さほど猿顔でもないのにチンパンジー呼ばわりされるというのは、やはり僕が純然たる一般人だからなのだろうか…などとくだらないことを考えている暇が今月と来月の僕にはない。

僕は今年32歳になる。家の近所の小さな工場に勤めていて、仕事中は誰とも口をきかず、黙々と「これこそ機械にやらせるべき仕事なんじゃないか?」という疑念と闘いながら、絵に描いたような流れ作業をこなしている。風貌は冴えないし、特にこれといって取り柄もないけど、実はそんなに暗い人間でもない。ただ、中途半端な人間関係ほど面倒臭いものはないと思っているから、暗い人間を演じて、それでも自分に近づいて来てくれる人が現れるのを待っている。

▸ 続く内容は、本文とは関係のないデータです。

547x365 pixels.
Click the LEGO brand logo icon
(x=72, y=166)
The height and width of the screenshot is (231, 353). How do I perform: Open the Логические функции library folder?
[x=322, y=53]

こんな、人間としてややこしく、面倒臭い僕のような人間にも趣味はある。ややこしく、面倒臭い人間だからこその趣味がある。

ロックを聴くことだ。

僕がロックを聴くようになったきっかけは、15年程前、さほど親しくない友人に半ば強制的に連れて行かれたライヴハウスで、ある3人組のバンドを観たことだった。「なんだこれは!」と思った。衝撃的だった。そのバンドはそれから1年も経たない内に解散してしまったけど、僕は、そのバンドのギターヴォーカルの人の動向を追い続けた。そして、その人のブログを通して、世界には良いバンドがいっぱいいるんだということを知って、ロックが大好きになった。特にイギリスのオアシスというバンドが好きになったんだけど、オアシスも数年前に解散してしまった。

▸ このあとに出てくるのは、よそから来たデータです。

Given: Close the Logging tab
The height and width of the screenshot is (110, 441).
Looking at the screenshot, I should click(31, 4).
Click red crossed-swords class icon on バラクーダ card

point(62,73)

今月と来月、僕は忙しい。僕の魂は忙しい。というのも、オアシスの眉毛の繋がった兄弟が今月来月と立て続けにアルバムを出すからだ。弟が今月で、兄が来月。最近の僕の労働意欲はまさにこの10月11月への期待に支えられてきた。最近の僕には、機械にやらせている仕事を横取りしかねないほどの労働意欲があった。でも、僕の労働意欲を駆り立てたのは、眉毛の繋がった兄弟だけじゃない。弟と兄の間にもう一人いる。あの時、3人組のバンドのギターヴォーカルだった人が、弟のが出た後、兄のが出る前にアルバムを出す。そして、そのアルバムをひっさげてライヴをやるらしいから僕は何が何でも観に行かないと駄目なのだ。観に行かないと、一体何の為に日頃頑張って働いているのかーということになってしまう。

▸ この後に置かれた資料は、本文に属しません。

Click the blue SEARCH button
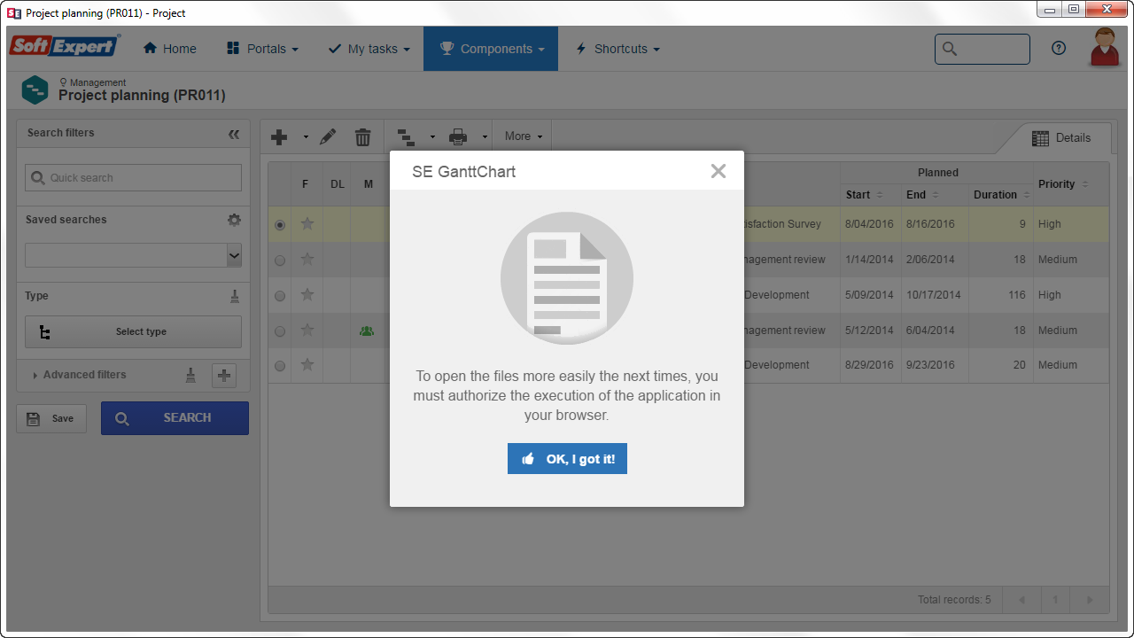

3枚のアルバムを聴いて、10月と11月が終わったら、僕の労働意欲はまた元の大きさに戻ってしまうのだろうか。萎んでしまうのだろうか。機械に仕事を譲りたくなってしまうのだろうか。いや、たぶん、そんなことはない。だって、あの3人の3枚のアルバムを聴いたら、ギターが欲しくなるに決まってるから。

え?3人組のバンドのギターヴォーカルだった人の名前?

あの人、随分長いこと音楽から遠ざかっていたし、まだ誰も知らないと思うけど、和田怜士っていうんだよ。